벡터를 결정했으면, insert DNA와 벡터를 조합하여 재조합 DNA를 만들어야 하는데, 우선 insert DNA의 양 옆과 벡터의 다중 복제 부위를 제한 효소(restriction enzyme)로 잘라줘야 합니다(그림 2). 제한 효소는 원래 세균에 존재하는 효소로서, 특정 서열을 인지하여 외부 DNA(특히 바이러스 DNA)를 일정한 패턴으로 잘라주는 역할을 담당합니다. 제한 효소를 이름 붙일 때는 해당 효소가 발견된 세균의 계통과 발견된 순서를 고려합니다. 예를 들어 Bacillus amyloiquefaciens, strain H에서 발견된 첫번째(I) 제한 효소이므로 BamHI으로 명명하였습니다. 제한 효소에는 여러 종류가 있지만, insert DNA와 벡터를 조합하여 재조합 DNA를 만들 때 활용되는 제한 효소는 인지 부분(recognition site)과 작용 부분(cleavage site)이 동일한 제2형 제한 효소(이하, 제한 효소라고 합니다)입니다주1). 제한 효소가 인지 및 작용하는 부분을 제한 효소 부분(restriction enzyme site)라고도 하는데, 벡터에 포함된 다중 복제 부위에는 여러 제한 효소 부위가 여럿 있습니다. 제한 효소는 제한 효소 부분에 작용하여 일정한 패턴으로 잘라내는데, 결과적으로 2가지 패턴으로 잘라낼 수 있습니다: 1) 점착 말단(sticky ends): 잘라낸 부분 중 일부가 단일 가닥으로 존재하는데, 단일 가닥 부분이 5’-말단 부분일 수도, 3’-말단 부분일 수도 있습니다; 2) 무딘 말단(blunt ends): 잘라낸 부분이 모두 이중 가닥으로 존재합니다. 제한 효소는 보통 1-2종류를 선택하는데, 선택할 때 여러 가지 요소를 고려해야 합니다. 우선 제한 효소 부분이 insert DNA 양 옆을 자르되 insert DNA가 가지고 있는 유전자 부분을 자르면 안되며, insert DNA가 벡터에 원하는 방향으로 삽입될 수 있도록 해야 합니다. 또한 벡터의 다중 복제 부위를 자르되 벡터의 다른 부분을 자르면 안됩니다. 그리고 제한 효소에는 그에 맞는 완충 용액이 있는데, 2종류의 제한 효소를 사용할 때는 완충 용액이 같은 게 좋습니다.

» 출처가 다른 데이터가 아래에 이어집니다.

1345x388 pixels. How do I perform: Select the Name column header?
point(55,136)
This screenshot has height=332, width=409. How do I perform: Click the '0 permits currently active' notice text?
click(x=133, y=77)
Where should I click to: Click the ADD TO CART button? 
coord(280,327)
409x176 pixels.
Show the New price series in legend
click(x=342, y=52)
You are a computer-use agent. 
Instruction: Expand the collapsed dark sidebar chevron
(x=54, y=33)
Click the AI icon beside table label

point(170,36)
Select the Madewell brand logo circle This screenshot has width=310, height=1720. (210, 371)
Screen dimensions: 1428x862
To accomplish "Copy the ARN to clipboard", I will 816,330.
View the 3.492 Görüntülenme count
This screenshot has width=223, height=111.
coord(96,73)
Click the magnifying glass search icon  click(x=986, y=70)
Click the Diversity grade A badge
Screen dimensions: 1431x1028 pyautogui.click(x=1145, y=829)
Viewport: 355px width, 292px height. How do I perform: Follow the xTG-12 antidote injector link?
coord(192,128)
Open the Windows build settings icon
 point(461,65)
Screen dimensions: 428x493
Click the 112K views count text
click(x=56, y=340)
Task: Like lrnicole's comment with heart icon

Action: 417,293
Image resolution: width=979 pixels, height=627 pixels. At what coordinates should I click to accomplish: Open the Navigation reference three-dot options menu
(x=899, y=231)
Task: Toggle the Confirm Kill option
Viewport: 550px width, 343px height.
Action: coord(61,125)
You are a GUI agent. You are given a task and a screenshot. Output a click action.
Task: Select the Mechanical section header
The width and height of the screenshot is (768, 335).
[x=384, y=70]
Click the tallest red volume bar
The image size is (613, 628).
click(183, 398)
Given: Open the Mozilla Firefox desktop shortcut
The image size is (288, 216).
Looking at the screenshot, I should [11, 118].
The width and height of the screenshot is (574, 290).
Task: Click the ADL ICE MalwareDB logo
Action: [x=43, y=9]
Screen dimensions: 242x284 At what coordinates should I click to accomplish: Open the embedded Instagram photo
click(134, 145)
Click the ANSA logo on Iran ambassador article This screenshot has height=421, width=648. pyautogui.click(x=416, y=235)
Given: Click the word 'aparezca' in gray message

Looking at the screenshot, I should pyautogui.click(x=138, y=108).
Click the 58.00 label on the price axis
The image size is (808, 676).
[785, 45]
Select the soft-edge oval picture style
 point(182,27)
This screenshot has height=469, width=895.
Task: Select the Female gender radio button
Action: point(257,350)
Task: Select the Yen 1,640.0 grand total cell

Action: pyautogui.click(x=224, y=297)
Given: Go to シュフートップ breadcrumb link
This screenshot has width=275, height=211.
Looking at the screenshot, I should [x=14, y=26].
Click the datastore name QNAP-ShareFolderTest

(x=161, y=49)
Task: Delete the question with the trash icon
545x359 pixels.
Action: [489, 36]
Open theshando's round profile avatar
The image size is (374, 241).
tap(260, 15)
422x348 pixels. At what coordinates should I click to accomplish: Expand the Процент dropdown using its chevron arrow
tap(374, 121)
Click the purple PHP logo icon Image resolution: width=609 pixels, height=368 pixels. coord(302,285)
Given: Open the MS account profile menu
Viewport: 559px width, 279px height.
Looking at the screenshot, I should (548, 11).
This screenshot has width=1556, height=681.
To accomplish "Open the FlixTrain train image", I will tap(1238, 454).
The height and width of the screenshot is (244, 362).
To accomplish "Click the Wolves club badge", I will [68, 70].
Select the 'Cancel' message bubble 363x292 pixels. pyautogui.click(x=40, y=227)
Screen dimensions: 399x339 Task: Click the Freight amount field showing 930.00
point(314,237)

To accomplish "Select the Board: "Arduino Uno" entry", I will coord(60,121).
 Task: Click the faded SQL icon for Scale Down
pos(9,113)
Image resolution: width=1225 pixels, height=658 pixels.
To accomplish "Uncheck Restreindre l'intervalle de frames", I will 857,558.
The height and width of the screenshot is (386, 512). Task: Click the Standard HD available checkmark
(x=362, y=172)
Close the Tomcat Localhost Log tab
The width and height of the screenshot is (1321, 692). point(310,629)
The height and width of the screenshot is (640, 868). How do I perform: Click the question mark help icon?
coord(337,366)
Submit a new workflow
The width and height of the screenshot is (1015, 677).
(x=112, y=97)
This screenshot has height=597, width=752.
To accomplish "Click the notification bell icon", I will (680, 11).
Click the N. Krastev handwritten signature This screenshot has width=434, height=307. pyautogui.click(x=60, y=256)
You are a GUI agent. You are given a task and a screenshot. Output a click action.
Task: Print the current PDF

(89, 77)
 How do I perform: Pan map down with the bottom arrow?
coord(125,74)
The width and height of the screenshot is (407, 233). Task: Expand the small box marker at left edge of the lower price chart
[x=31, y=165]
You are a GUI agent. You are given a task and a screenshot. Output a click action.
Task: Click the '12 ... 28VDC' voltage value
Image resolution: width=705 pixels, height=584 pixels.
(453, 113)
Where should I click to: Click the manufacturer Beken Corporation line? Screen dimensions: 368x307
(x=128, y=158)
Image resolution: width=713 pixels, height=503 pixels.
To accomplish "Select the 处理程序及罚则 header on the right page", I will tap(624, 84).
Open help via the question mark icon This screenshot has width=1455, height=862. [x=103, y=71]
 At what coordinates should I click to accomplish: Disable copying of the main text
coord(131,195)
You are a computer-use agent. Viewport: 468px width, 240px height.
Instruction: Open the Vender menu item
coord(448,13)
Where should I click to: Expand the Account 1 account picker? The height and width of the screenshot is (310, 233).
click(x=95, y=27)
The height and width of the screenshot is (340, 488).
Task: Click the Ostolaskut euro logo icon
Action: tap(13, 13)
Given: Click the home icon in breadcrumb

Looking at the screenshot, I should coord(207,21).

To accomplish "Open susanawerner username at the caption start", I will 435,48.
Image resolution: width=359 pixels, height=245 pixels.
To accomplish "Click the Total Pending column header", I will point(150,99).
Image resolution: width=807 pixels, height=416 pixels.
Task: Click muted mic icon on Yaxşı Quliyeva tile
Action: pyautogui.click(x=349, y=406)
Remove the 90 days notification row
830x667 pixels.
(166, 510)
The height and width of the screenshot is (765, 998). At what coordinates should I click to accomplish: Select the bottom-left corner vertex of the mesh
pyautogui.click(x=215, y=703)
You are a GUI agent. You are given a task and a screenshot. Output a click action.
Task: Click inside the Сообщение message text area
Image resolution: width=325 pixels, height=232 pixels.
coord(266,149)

그림 2. 제한 효소(restriction enzyme)를 이용한 insert DNA 및 벡터 준비 과정. 제한 효소는 제한 효소 부분을 인지하여 일정한 패턴으로 잘라냅니다(여기서는 제한 효소 BamHI과 BgIII을 예시로 들었습니다). 보통 1-2종류의 제한 효소를 이용하여 insert DNA의 양 옆과 벡터의 다중 복제 부위를 자릅니다. 제한 효소를 선택할 때는 여러 가지 요소를 고려해서 선택해야 합니다.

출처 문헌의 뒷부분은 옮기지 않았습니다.